Employee skills are not the only drivers of a company’s bottom line. Even when an organization has highly skilled employees, when they do not commit themselves fully, or when they fall under the “disengaged” worker classification, they actually do more harm than good. And because hiring and training new talents cost a lot of money, companies should focus on retaining them.
Employers, leaders, and managers should know how to distinguish unhappy, dissatisfied, and disengaged employees, as this can help them boost not only worker retention rate, but the overall performance, quality, and bottom line of their organization.
Poor productivity, low-quality work outcome
Someone who used to work with enthusiasm and showed great team player characteristics, but now shows a dramatic decrease in interest, and has become increasingly distracted may soon give you a resignation letter.
These negative behaviors, coupled with the lack of focus, causes a decrease in productivity levels and results in subpar work results.
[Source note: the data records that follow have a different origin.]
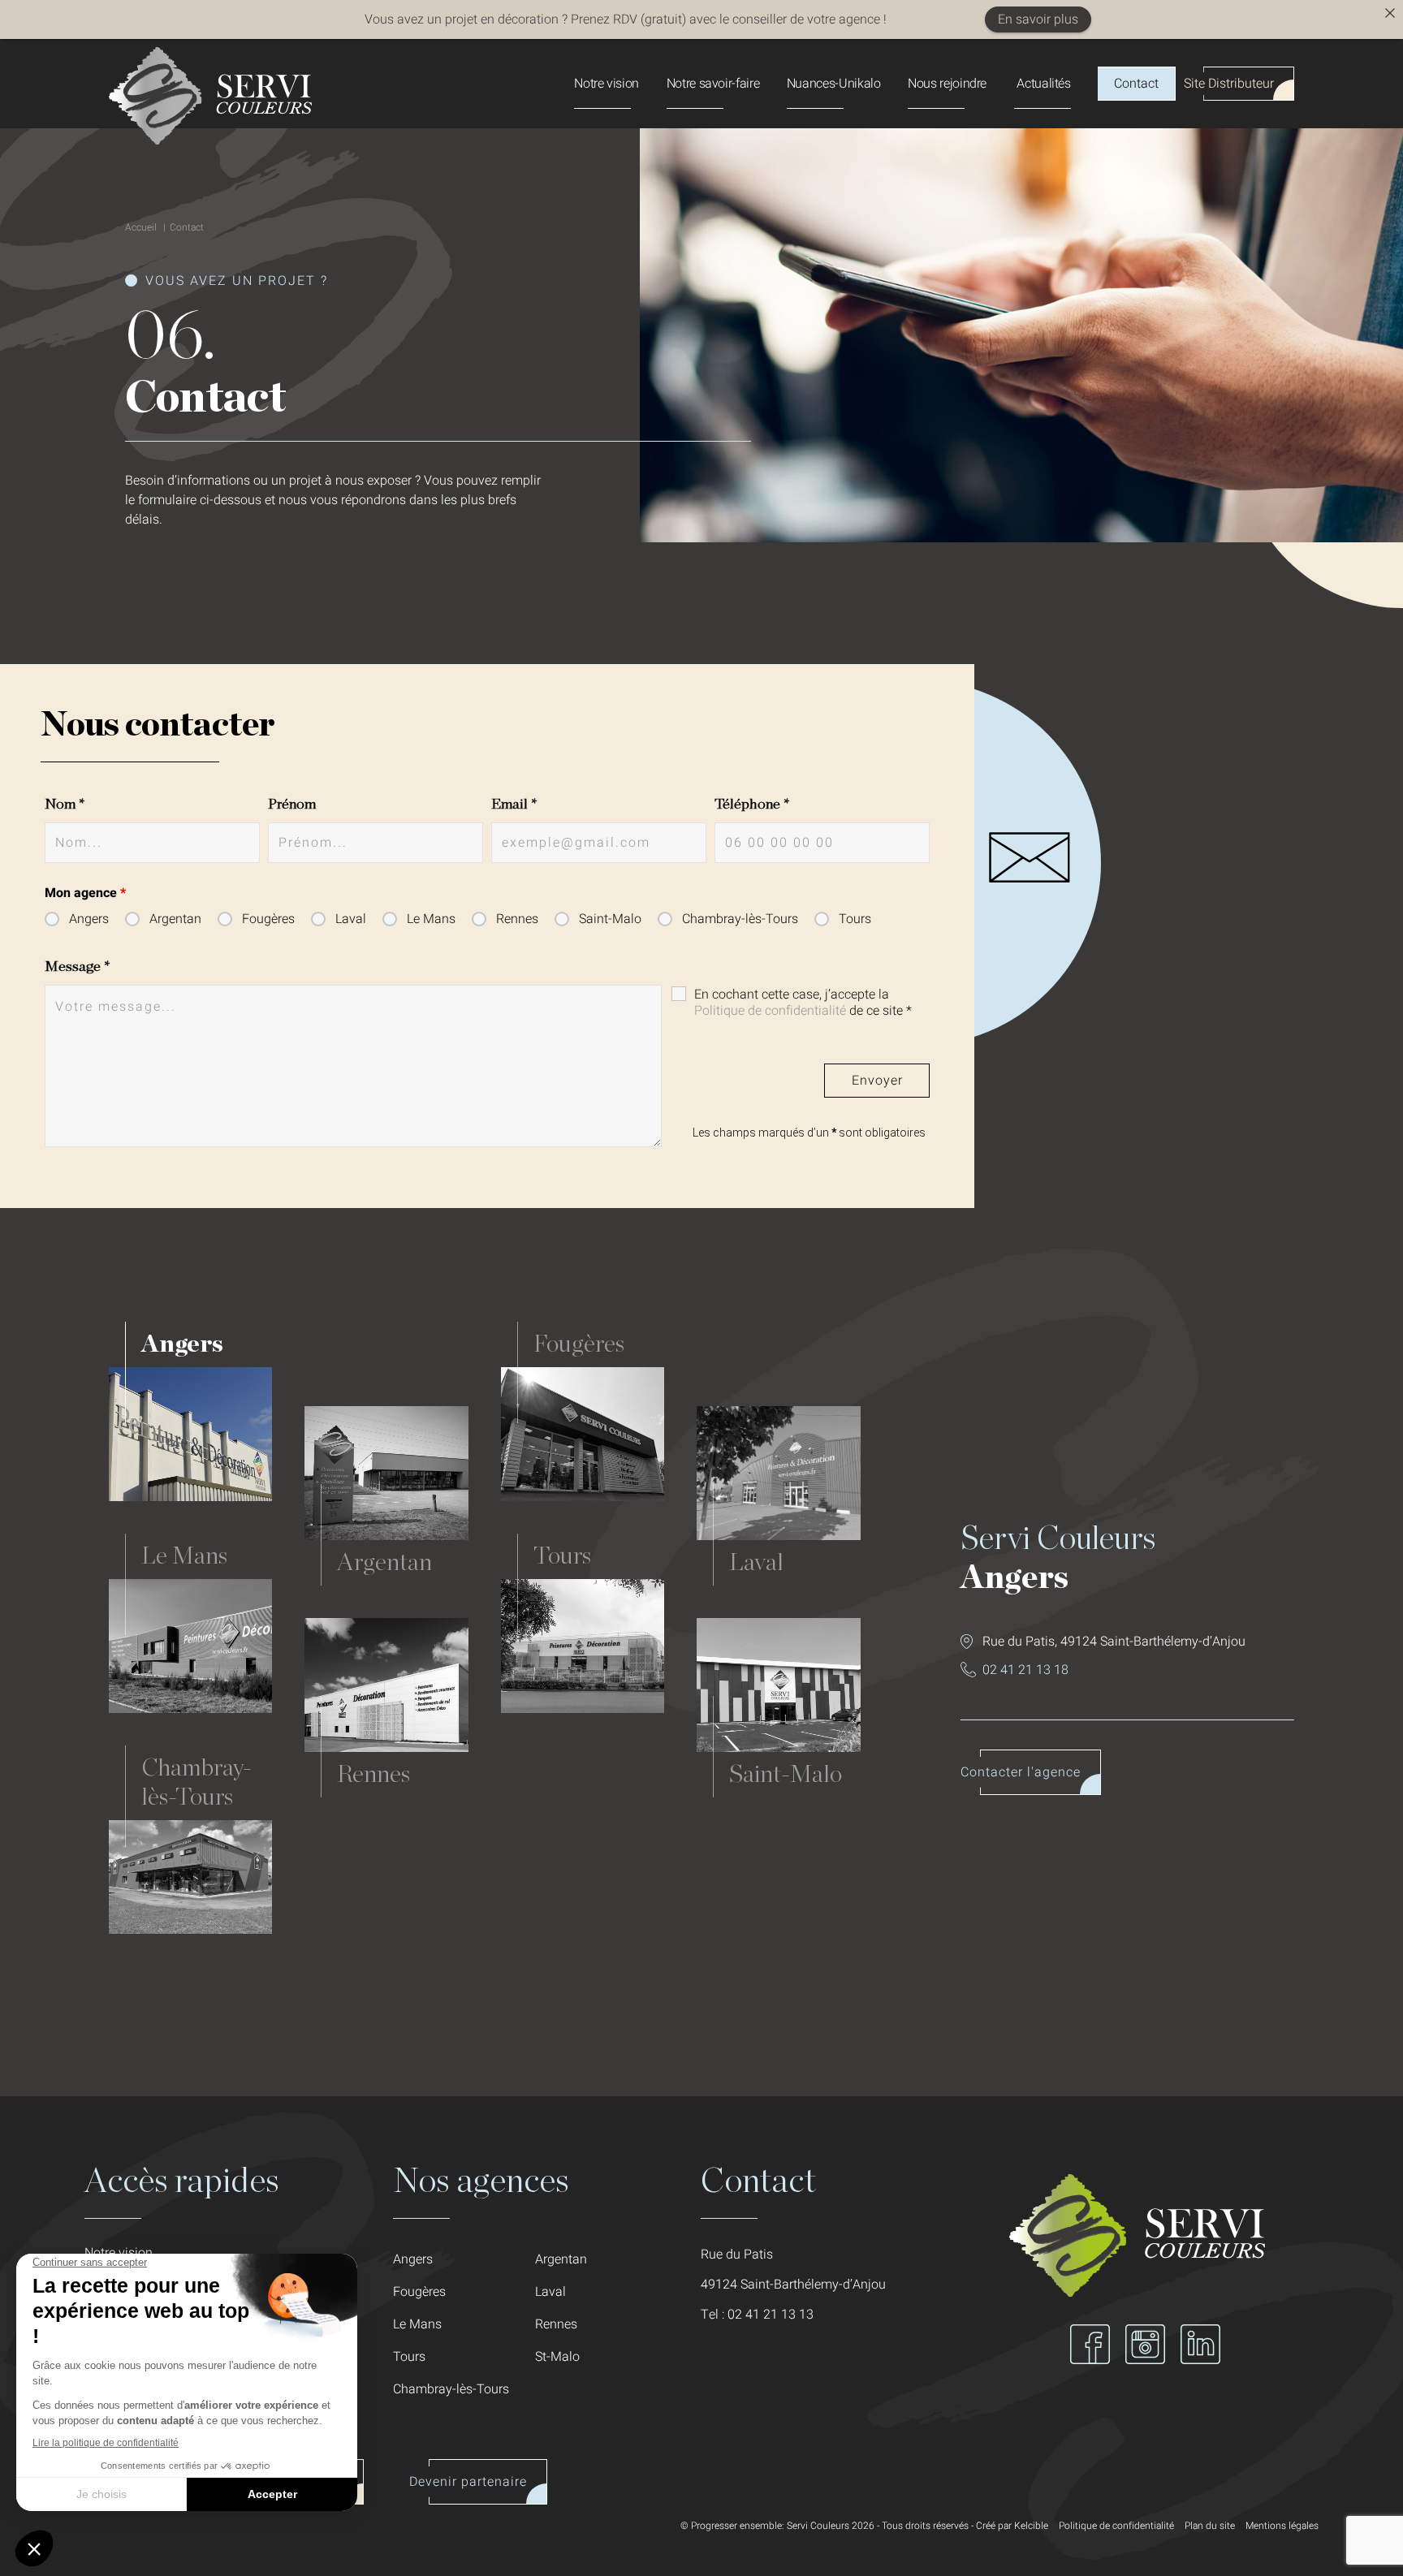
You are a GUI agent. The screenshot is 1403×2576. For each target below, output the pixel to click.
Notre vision (606, 83)
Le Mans (431, 919)
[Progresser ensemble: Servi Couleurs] (210, 140)
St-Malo (557, 2357)
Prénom (292, 804)
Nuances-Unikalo (834, 83)
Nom (65, 804)
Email (514, 804)
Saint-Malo (610, 919)
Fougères (268, 919)
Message (77, 967)
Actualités (1043, 83)
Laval (350, 919)
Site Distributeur (1229, 83)
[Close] (1390, 13)
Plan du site (1210, 2525)
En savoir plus (1038, 19)
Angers (89, 919)
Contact (1136, 83)
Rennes (517, 919)
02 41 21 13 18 (1025, 1670)
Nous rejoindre (947, 83)
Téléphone (752, 804)
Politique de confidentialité (770, 1010)
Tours (855, 919)
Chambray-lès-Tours (740, 919)
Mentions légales (1282, 2525)
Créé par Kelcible (1012, 2525)
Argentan (175, 919)
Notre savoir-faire (713, 83)
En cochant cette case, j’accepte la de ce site (803, 1002)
Other similar signs that you have employees about to quit their jobs include missing meetings and deadlines.
Negative attitude, constant complaints
When one of your normally happy workers suddenly undergoes a negative transformation in terms of displaying negative attitude, such as constantly complaining about his/her work, take this as a sign he/she wants out.
Increased absenteeism or sudden use of many sick or vacation times
Previously dependable team members who begin to call in sick more frequently or file for lengthy vacation times may already be shopping around for a new employer. However, you should not jump to a conclusion right away. It pays to have a sit-down with these employees and ask them genuinely how things are going. Showing empathy and sympathy will make them feel even more valued.
Baldridge National Quality Program’s performance criteria can help your company determine if it’s making accomplishment which can positively affect your business. Use this as a guide to make decisions regarding your employees.
Always keep in mind that human capital fuels businesses. Whenever you lose valued workers, it results in loss of productivity, workplace disruption, and profits. Employers, leaders, and managers should recognize these symptoms early so that they can properly respond and make the necessary improvements to retain their talents.